Prosecutor says Pratt man raped KU student as she slept in dorm room

A prosecutor says a Pratt man raped an intoxicated Kansas University student in a dorm room in March 2008.

“There was no reason to think that she wasn’t safe in that dorm room when her friends put her to sleep that night,” said Amy McGowan, a chief assistant Douglas County district attorney.

But a defense attorney says the female student didn’t want her boyfriend to find out she was sleeping in the same bed with the Pratt man.

“She chose to save face,” defense attorney Sarah Swain said in her opening statement. “In saving face, she changed the defendant’s life forever.”

Jurors in the case will have to sort out the details in the rape trial of the 21-year-old Pratt man this week. They began hearing evidence Tuesday morning.
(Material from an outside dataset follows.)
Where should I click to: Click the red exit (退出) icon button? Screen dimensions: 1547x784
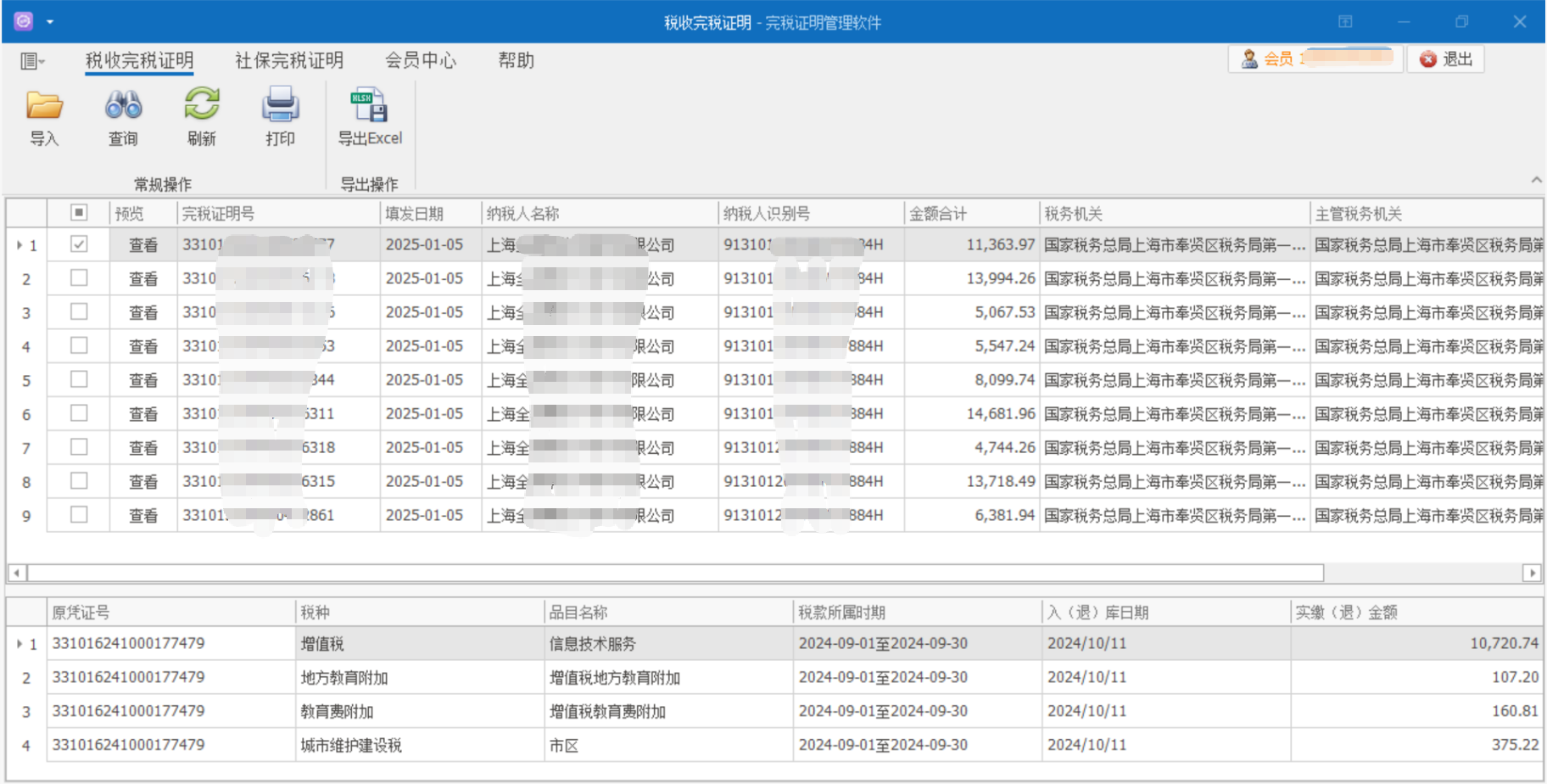(1429, 59)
The female KU student was a freshman who lived in Gertrude Sellards Pearson Residence Hall. The defendant was in Lawrence for the weekend visiting friends who also lived in a room near the female student.

McGowan said the woman was intoxicated that night and friends put her to bed fully clothed in another friend’s room. They later confronted the defendant when they saw him on top of her in the bed.

McGowan said at one point friends of the female student tried to enter the room, but the defendant was blocking the door. The friends later woke up the student, who had no idea what had happened.

“All of that was done not only without her consent but while she was completely unaware while that was happening,” McGowan said.

The prosecutor also said the physical evidence in the case matches the roommates interrupting the defendant in the middle of having sex with the student because his DNA was not found in the sexual assault kit.

But Swain painted a different picture of the night, including the defendant and the female student kissing several times while at a bar and a party. Swain said the female student asked the defendant if he would find her when he returned to the dorm.

“This is a girl who was clearly happy to be spending time with him and doing her best to get his attention,” Swain said.

The defense attorney said the female student gave him permission to sleep in the same bed with her and at one point she asked him if he had a condom. Swain said as her client left the room to get one, he ran into the woman’s friends, who became upset and asked what had happened between the two.

The female student was the state’s first witness Tuesday morning, and she denied giving much attention to the defendant that weekend other than taking one photo with him and kissing him on the cheek.

She said she was in a deep sleep that night and thought she was dreaming when she felt a weight on top of her. She said she briefly awoke to the defendant on top of her with her pants pulled down and her shirt and bra up around her neck.

“I didn’t want him on top of me,” she said as she cried on the stand.

The female student also said she could not tell if he was having sex with her, but her friends were upset and yelling at him.

The defendant originally faced an aggravated burglary charge as well, but prosecutors later dropped that charge. The Journal-World does not generally identify defendants in sex crime cases unless they are convicted.